Teachers and youths both desire quality education, with the former asking for wage increases, too. The labor sector demands the P100 legislated hike in the minimum wage, or even higher if both the government and the business community agree, and rejects the measly P35 increase offered by the Wage Board.
Every group has its own demands and requests for their own benefit, unmindful of the consequences or impacts these might have on other sectors in the economy.
The business community has also made its presence felt in this rush to get the attention of the President as the SONA hour nears.
The Makati Business Club has aired its wish for the passage of these bills: the Apprenticeship Program Reform (Senate Bill No. 2491), Enterprise-Based Education and Training Framework Act (SB No. 2587), Philippine Downstream Natural Gas Industry Development Act (SB No. 2247), People’s Freedom of Information (SB No. 1006), and Right-of-Way Act Amendments.

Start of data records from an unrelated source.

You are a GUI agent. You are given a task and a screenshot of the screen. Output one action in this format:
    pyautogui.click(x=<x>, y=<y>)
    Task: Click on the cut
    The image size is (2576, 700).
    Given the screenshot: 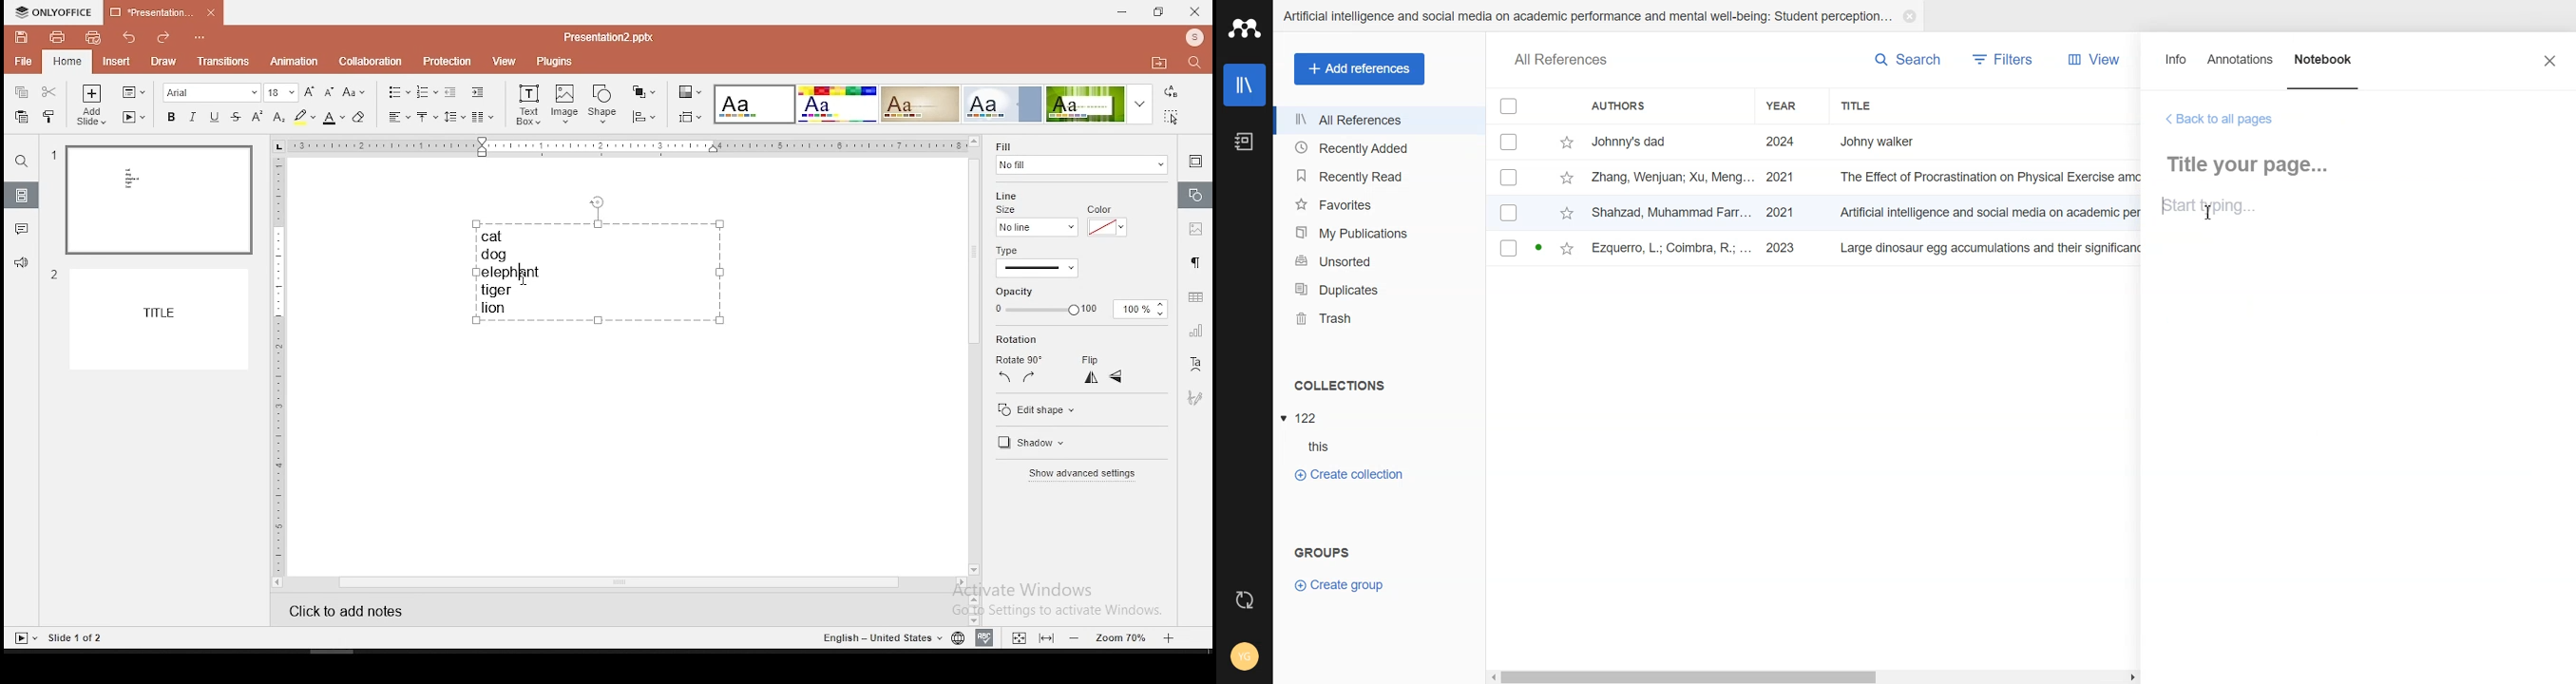 What is the action you would take?
    pyautogui.click(x=48, y=93)
    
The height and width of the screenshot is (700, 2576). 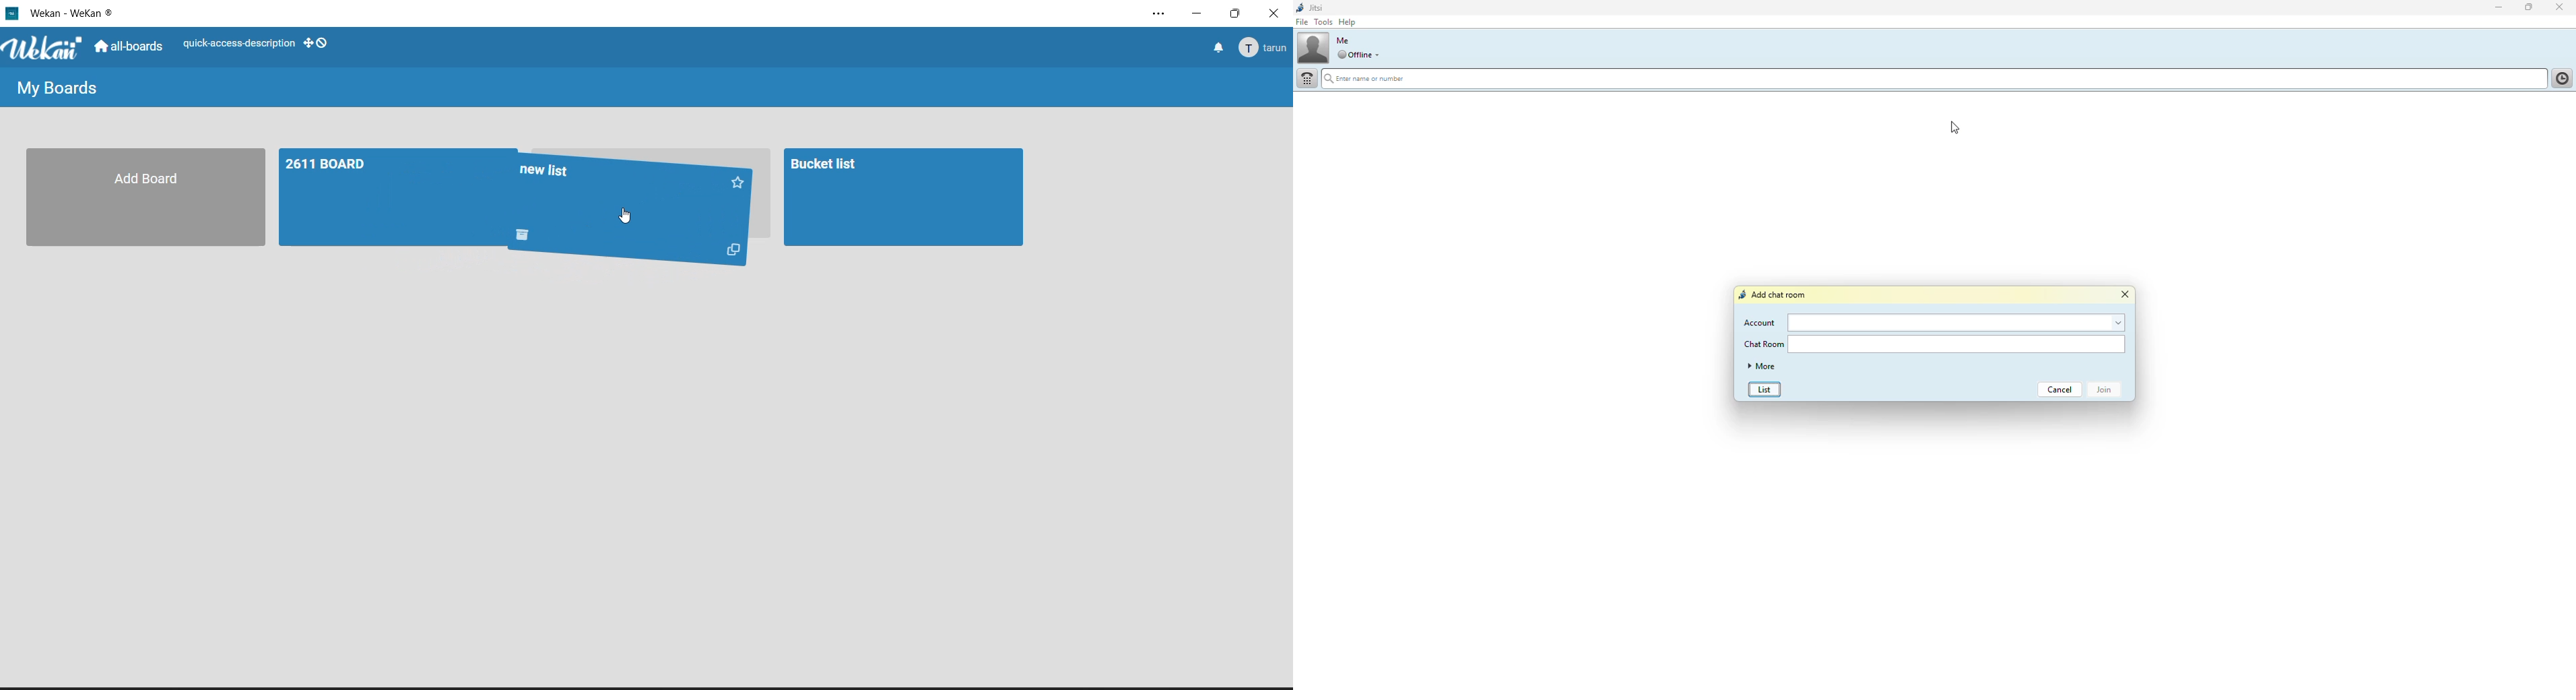 What do you see at coordinates (2062, 391) in the screenshot?
I see `cancel` at bounding box center [2062, 391].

Meanwhile, other business groups are pushing for the passage of 21 critical legislative measures that will drive economic growth, enhance global competitiveness, and promote inclusive development.

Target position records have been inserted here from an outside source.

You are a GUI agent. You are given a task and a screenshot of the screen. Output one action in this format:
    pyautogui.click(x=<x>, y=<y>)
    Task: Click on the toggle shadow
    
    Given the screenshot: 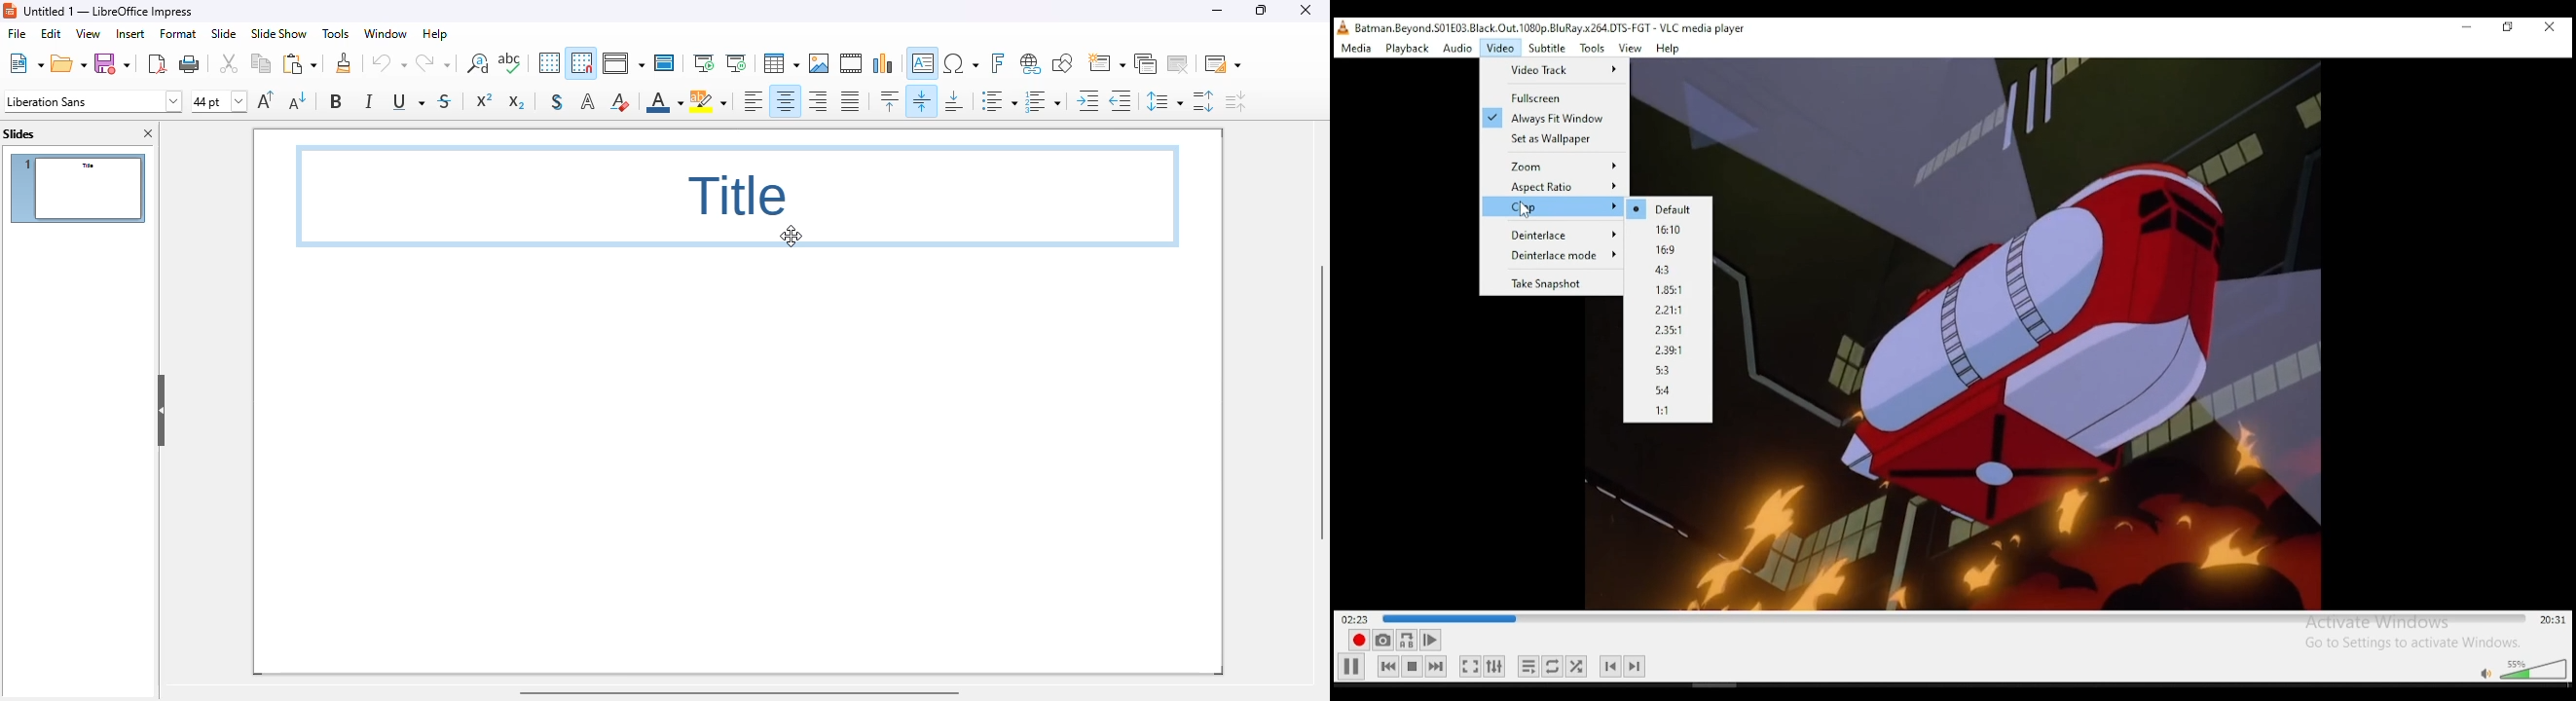 What is the action you would take?
    pyautogui.click(x=558, y=102)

The Philippine Business Groups and the Joint Foreign Chambers (PBG-JFC) have written to Marcos to request for support in enacting specific reforms that have been pending in Congress.
The PBG-JFC’s prioritized legislative agenda are the following:
Liberalization of foreign equity restrictions in the Constitution; the Konektadong Pinoy Bill which seeks to lower barriers and cost to entry for data service providers, promote sharing of infrastructure and efficient use of resources, and lower internet costs for Filipinos;
promotion of digital payments which mandates the use of safe and efficient digital or electronic mode of payments by all government agencies;
Amendments to the Corporate Recovery and Tax Incentives for Enterprises and the Philippine Economic Zone Act for hybrid/flexible work schedules to allow locators greater flexibility in setting work from home arrangements; Freedom of Information Act; Capital Income and Financial Taxes Reform which will simplify taxation of passive income and financial transactions, harmonize tax rates on interest, dividends, and capital gains, and rationalize the documentary stamp tax to reduce costs and improve compliance;
Amendments to the Secrecy of Bank Deposits Law which will allow the Bangko Sentral ng Pilipinas to examine deposits under certain conditions related to unlawful activities; National Unemployment Insurance which will protect workers from income loss due to job loss by providing unemployment benefits while they seek new employment; creation of a Department of Disaster Resilience;
Amendments to the E-Commerce Act to align with treaty obligations and international best practices for electronic signatures, contracts, communications, and documents; Pandemic Protection Act; Holiday Rationalization Act which will determine the number of non-working holidays comparable to other Asean countries and reduce business cost;
Creation of the Philippine Airports Authority which will handle the regulation and operation of all airports and improve safety and efficiency; amendments to the Philippine Ports Authority (PPA) Charter; amendments to the Intellectual Property Code to comply with treaty obligations and adopt international best practices; strengthening of the Philippine pension system, including its portability, to allow employees to grow their pension fund even if they change employers; reforms to the apprenticeship program to make it more attractive to both enterprises and prospective apprentices; and easing of agricultural land ownership by increasing the landholding ceiling on agricultural land from 5 hectares to 24 hectares and rationalizing the process on agricultural land transactions.
Some of these proposals are pro-labor as well as they are pro-business, and therefore the President and his economic team would do well to seriously consider these items, during the SONA and especially in the days after.